Unmasked

I’ve lived in New England for decades, but there are two things that will never seem natural to me: how early it gets dark here in winter, and the lack of a proper spring.

Since the time change, it’s dark when I walk Roxy after dinner. She has a light on her collar, and I carry a flashlight, but we are regularly startled by other walkers who dress in somber colors and don’t carry a light, their forms materializing out of the darkness like solid ghosts.

Tonight, it started drizzling just as Roxy and I set out, and after we turned toward home, forked branches of lightning lit the sky, followed by rumbling thunder. Since when, I wondered, do we have thunderstorms in November?

As we approached the house, a flock of roosting turkeys gobbled en masse from the trees across the street, as unsettled by the thunder as I was. You never know what surprises lurk on suburban streets after dark.


Remodeled

Yesterday morning, I photographed the latest addition to our backyard bald-faced hornets’ nest. In the days since I’d shown you this nest, the workers had added a floor and entryway on the bottom and some eyelid-style vents on the top, transforming what had been an open, bell-shaped structure into a covered, well-ventilated sphere.

Storm damage

And then came yesterday afternoon’s torrential thunderstorm, which sheared off the outer layer of the nest, exposing its inner chamber.

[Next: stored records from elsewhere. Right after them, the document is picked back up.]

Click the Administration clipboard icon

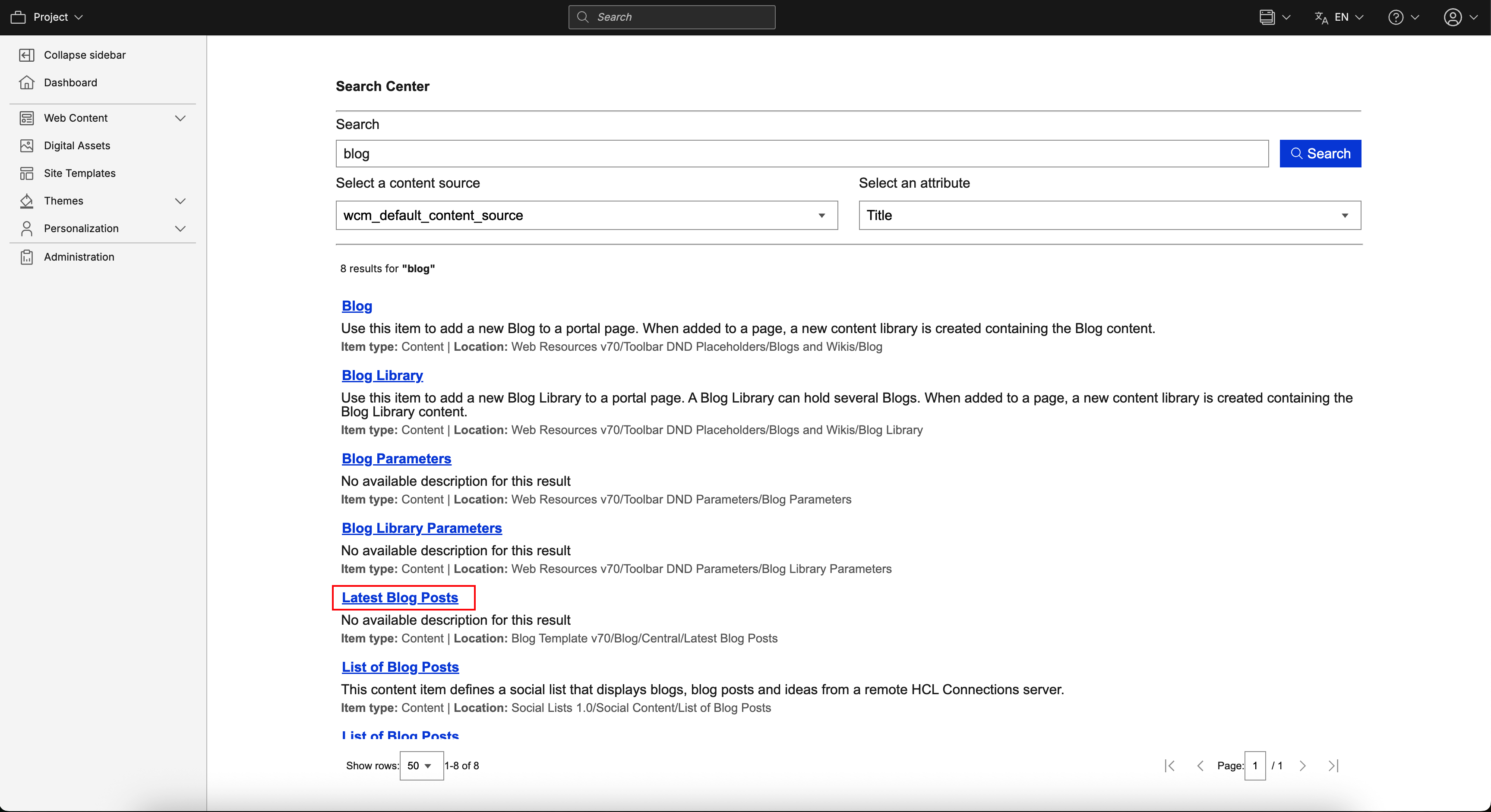tap(27, 257)
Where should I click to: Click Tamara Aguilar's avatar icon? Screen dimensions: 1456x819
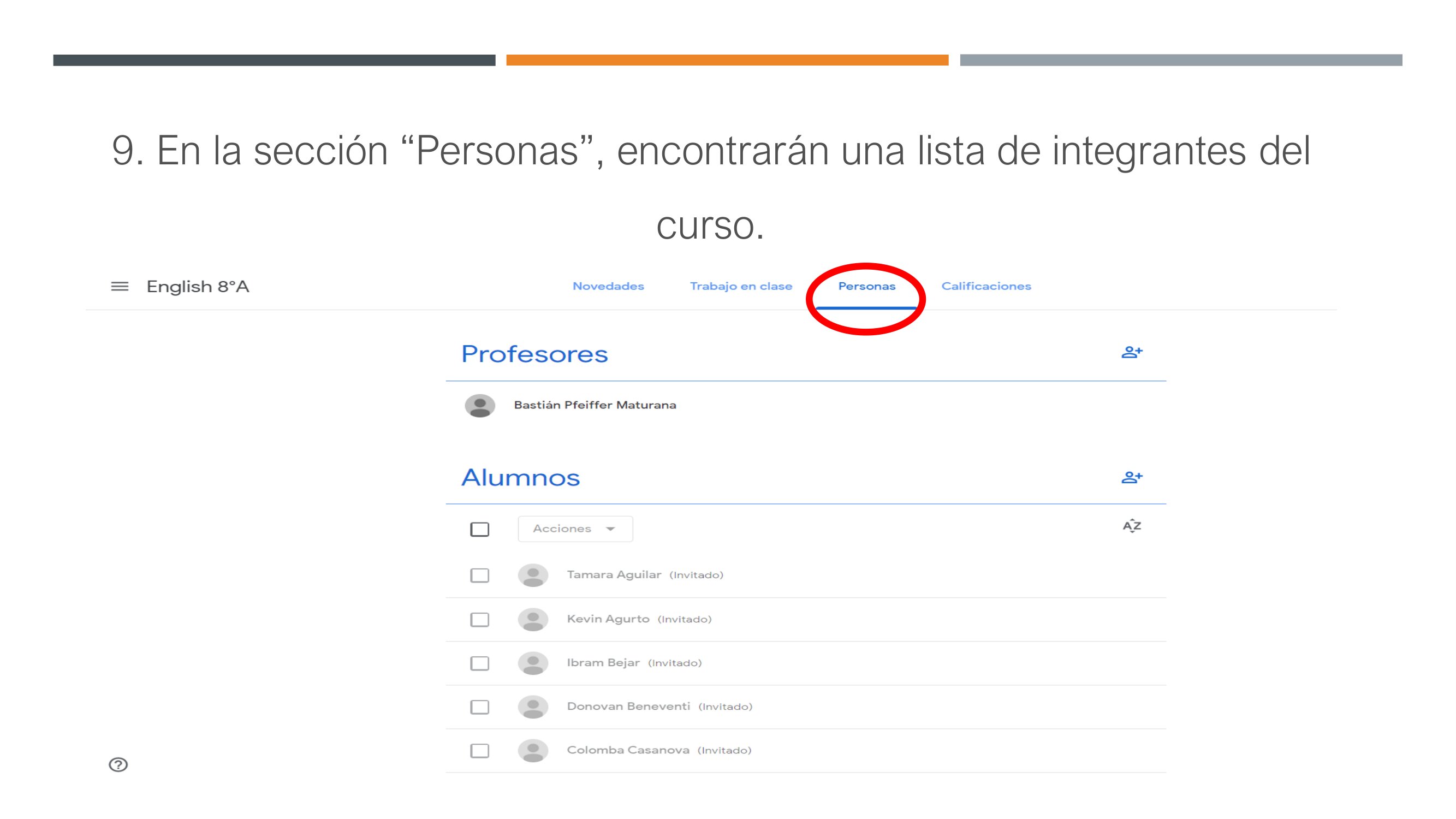click(x=533, y=575)
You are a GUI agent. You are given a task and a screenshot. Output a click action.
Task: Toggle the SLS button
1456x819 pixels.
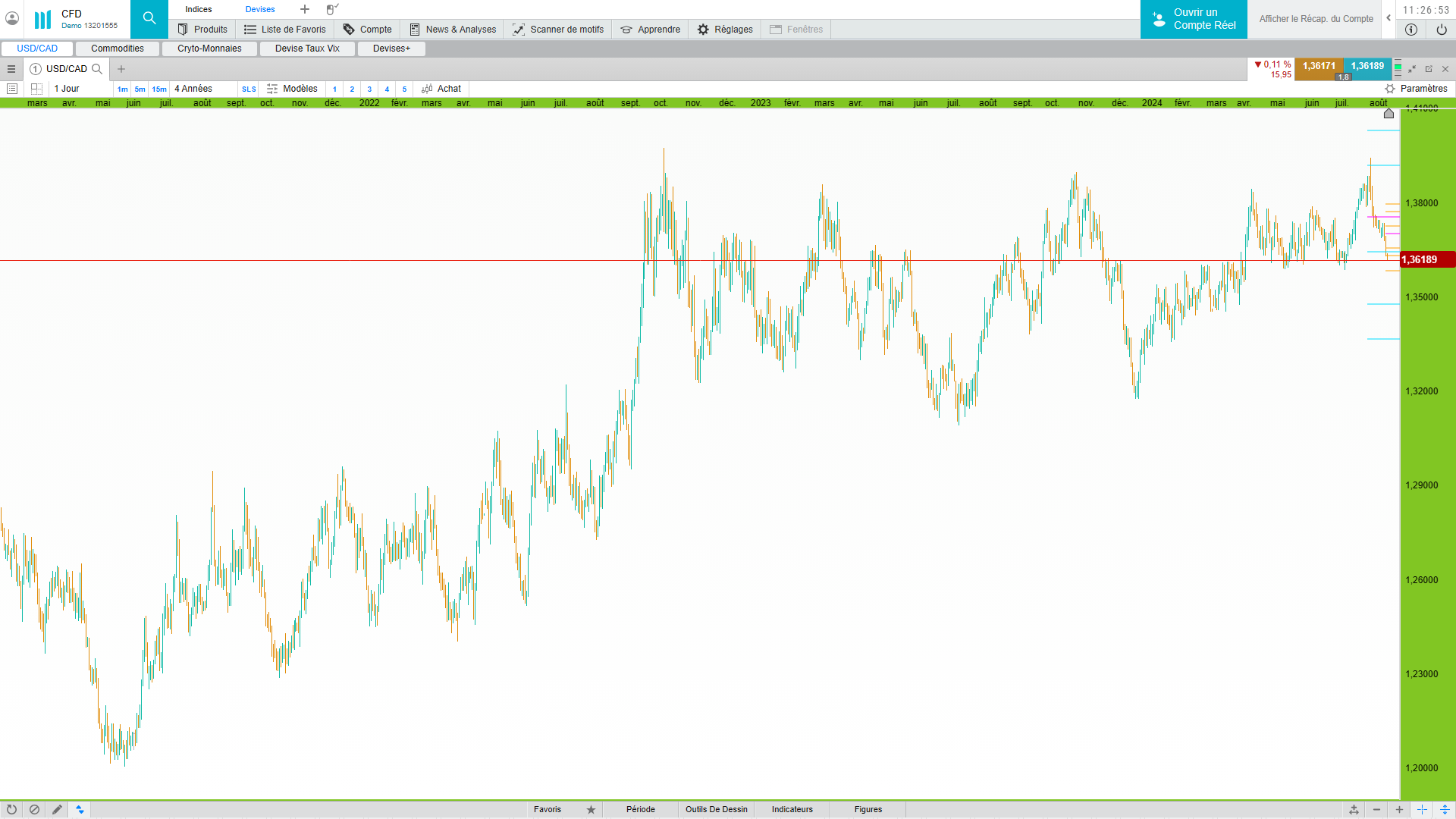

All day today, the hornets have been working nonstop, some of them tending to the fat white larvae in their cells and others worrying over the outer edges of the nest’s papery surface, repairing it with individual mouthfuls of chewed wood fibers. It takes a while to build a paper wall if you’re moving one tiny mouthful at a time, but hornets (like bees) are tireless and resilient creatures. I have no doubt that within a week, if left undisturbed, these sister hornets will rebuild their nest as good as (or even better than) before.

Tending the larvae

Partly cloudy

We thought for sure the heavens would crack open with thunderstorms as we sat in Gillette Stadium watching the New England Revolution last night…and with the steamy weather we had all last week, I can’t say I would have minded. Instead, the rain held off and we were treated to a lovely panorama of partly cloudy sky.